**Angezeigte Daten**

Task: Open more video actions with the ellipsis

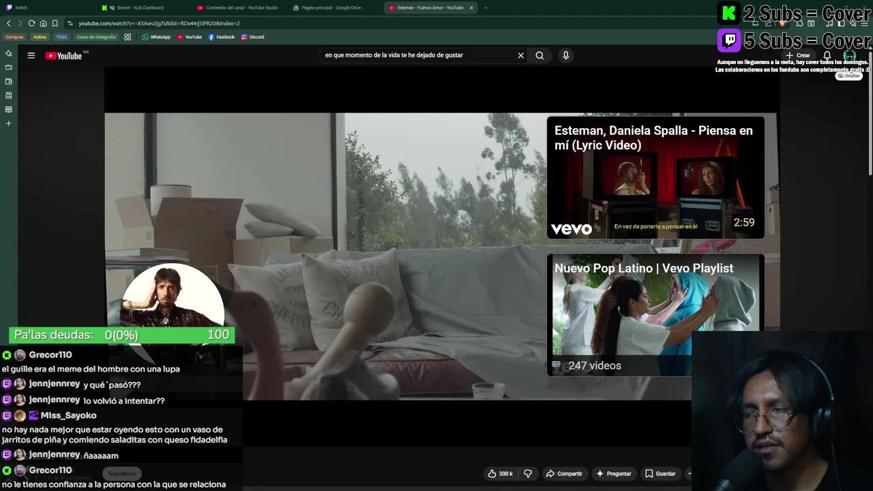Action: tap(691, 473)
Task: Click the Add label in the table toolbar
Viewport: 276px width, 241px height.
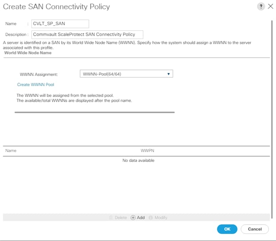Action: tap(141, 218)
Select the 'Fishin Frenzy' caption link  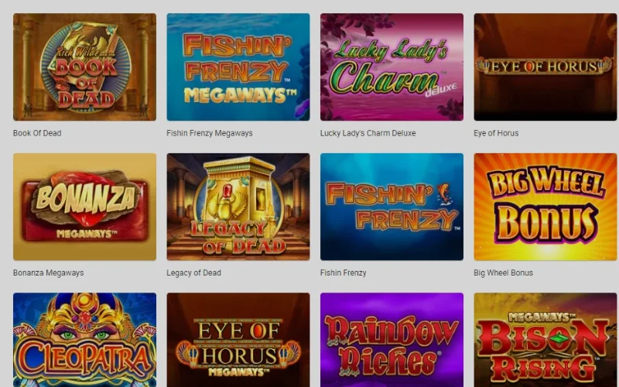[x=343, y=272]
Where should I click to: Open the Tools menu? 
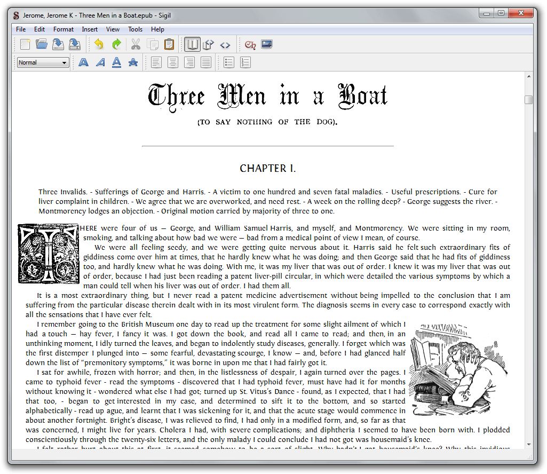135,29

--

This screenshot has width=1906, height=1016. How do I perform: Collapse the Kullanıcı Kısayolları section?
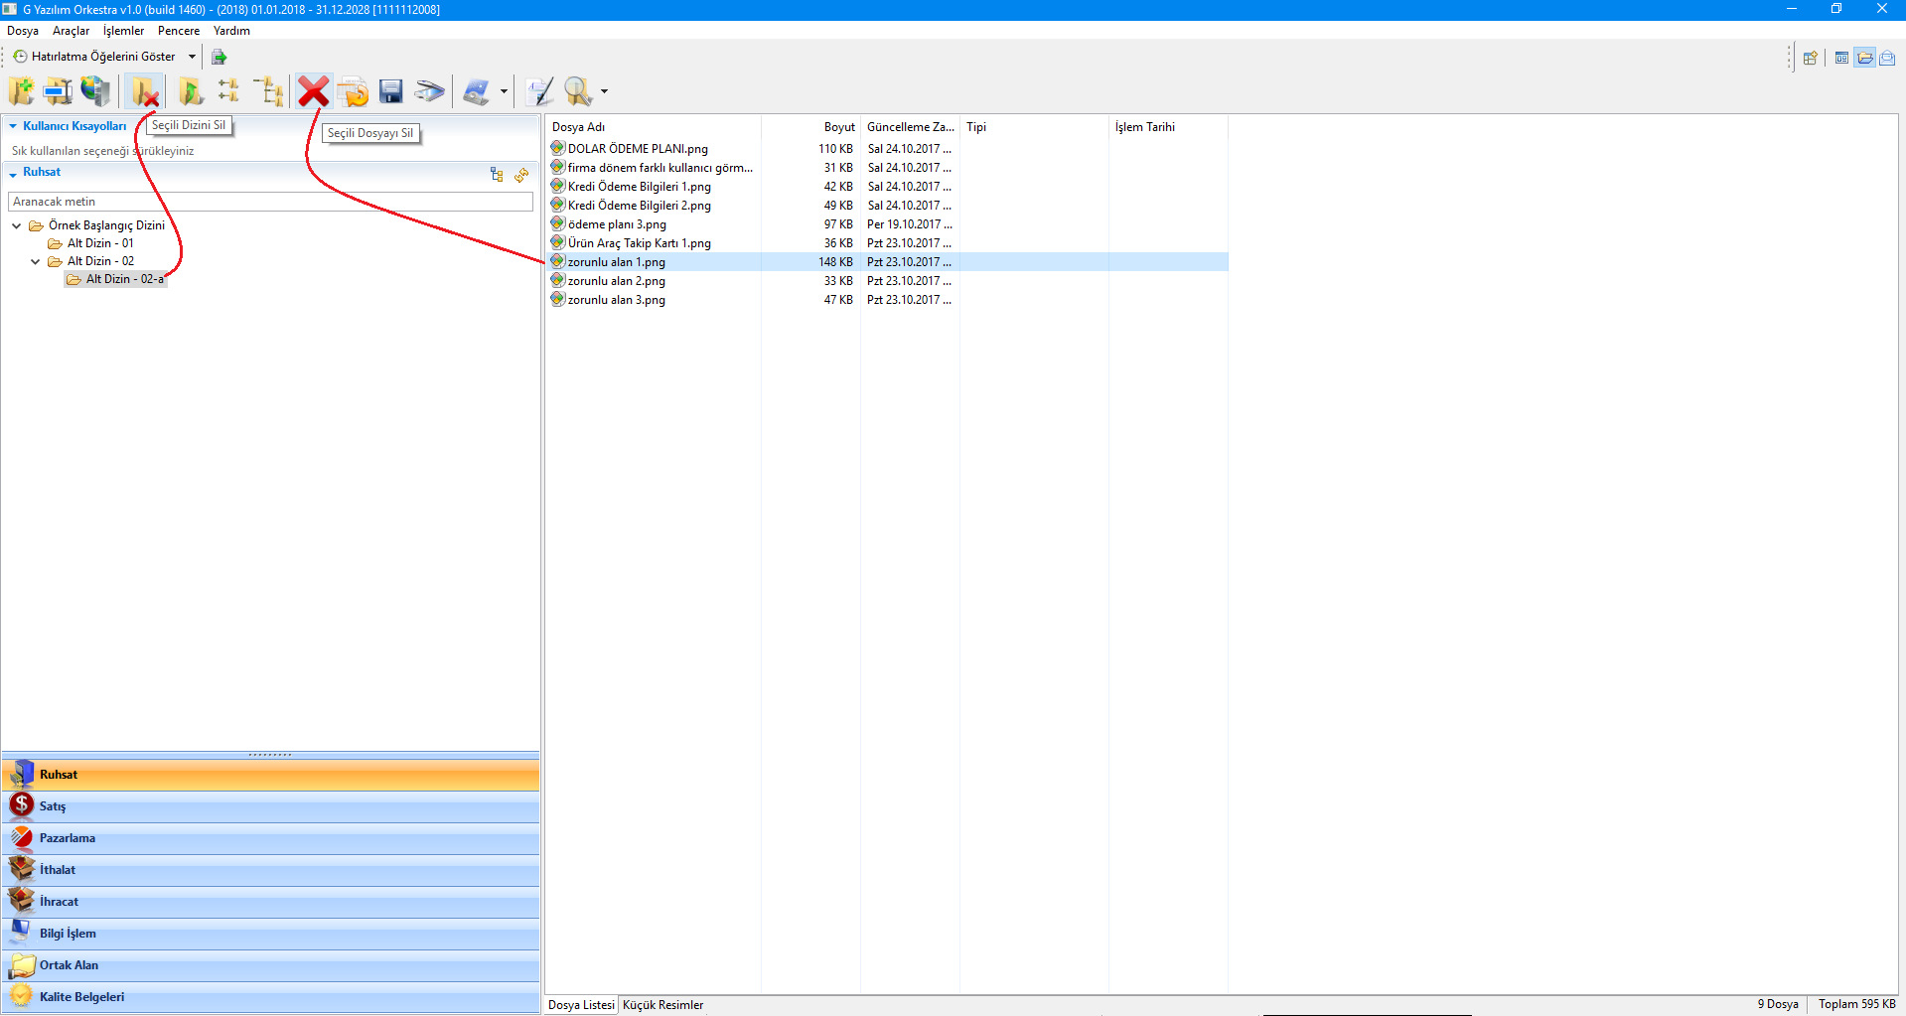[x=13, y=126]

--

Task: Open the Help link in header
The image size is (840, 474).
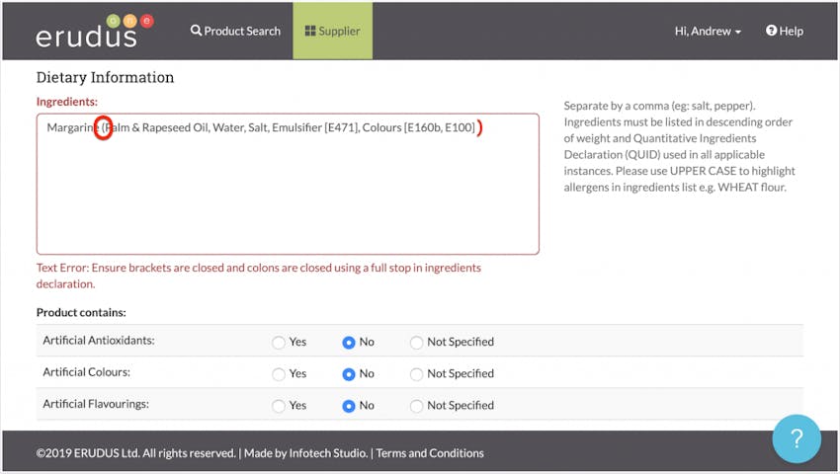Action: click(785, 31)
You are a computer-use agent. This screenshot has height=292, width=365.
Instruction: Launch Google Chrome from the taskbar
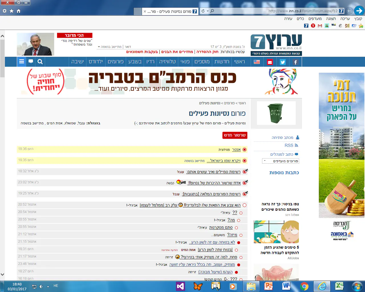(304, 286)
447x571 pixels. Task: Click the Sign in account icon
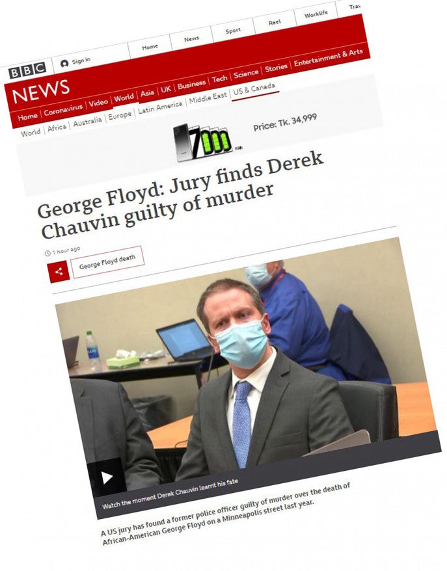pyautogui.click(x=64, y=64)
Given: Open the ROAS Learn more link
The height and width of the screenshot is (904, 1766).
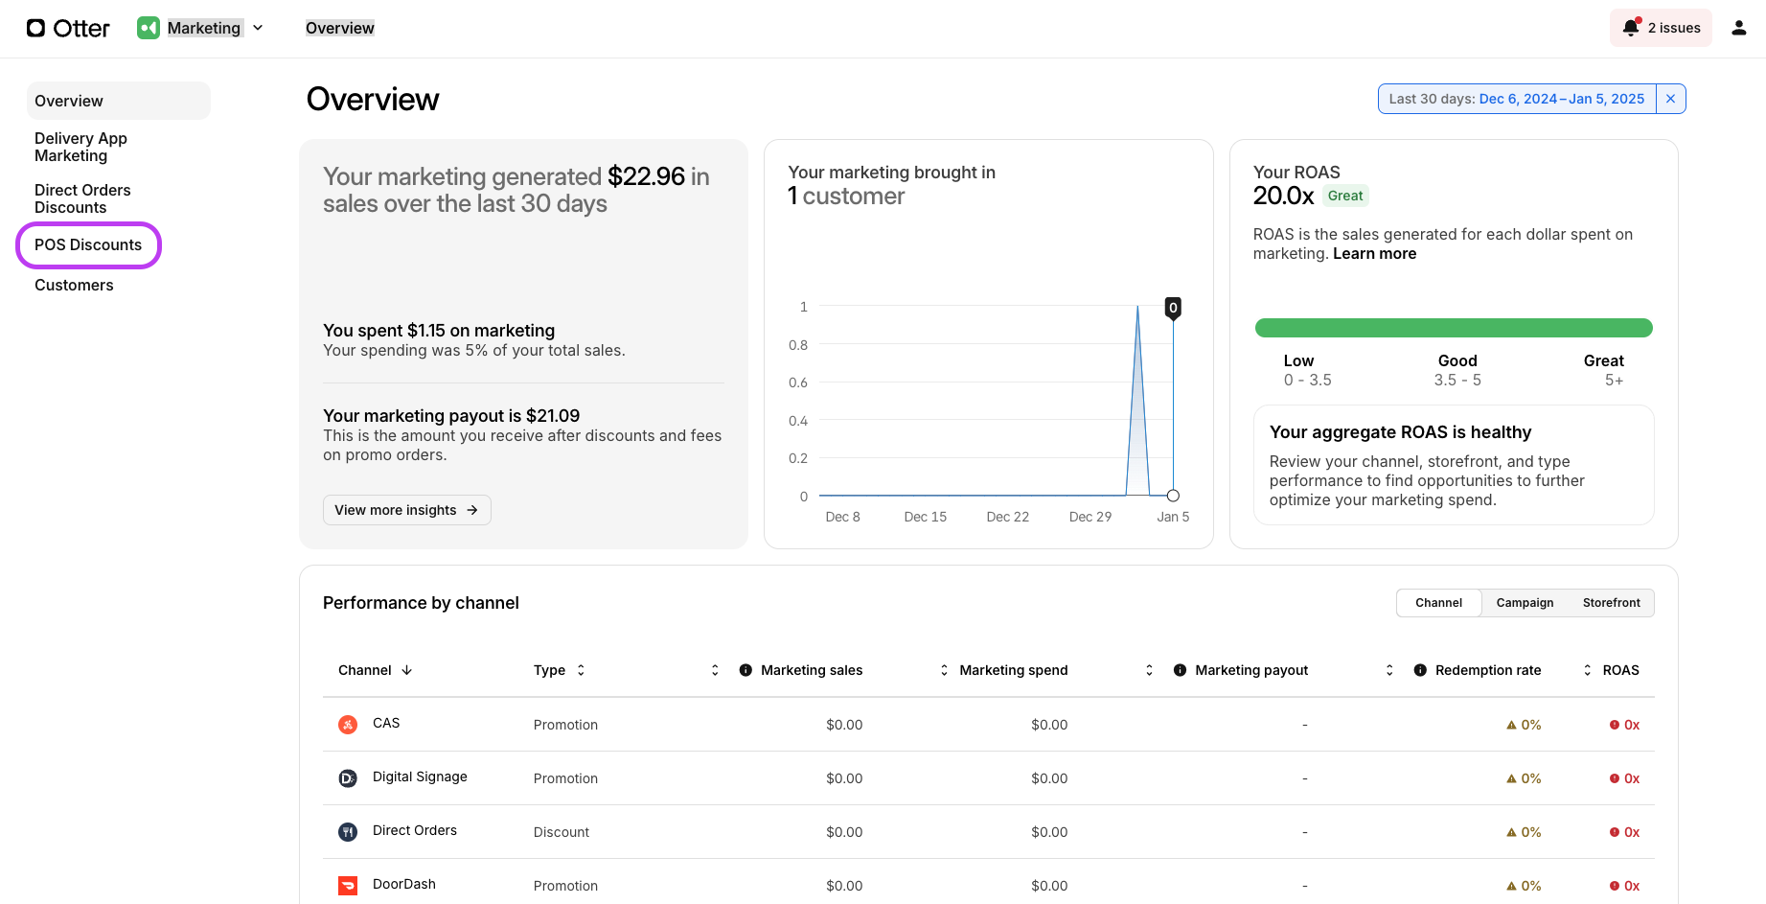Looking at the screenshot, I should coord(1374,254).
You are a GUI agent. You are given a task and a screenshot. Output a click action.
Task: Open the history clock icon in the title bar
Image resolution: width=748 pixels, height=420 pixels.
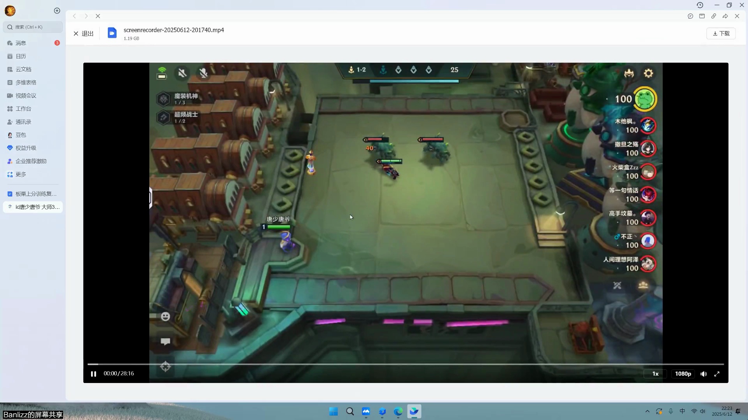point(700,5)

**Die Aufgabe**
Nenne nur die Zahl der Zeilen in den Einträgen oben, die das Wort „Open“ enthalten. Groß- und Kleinschreibung zählt.

**Erwartete Antwort**
5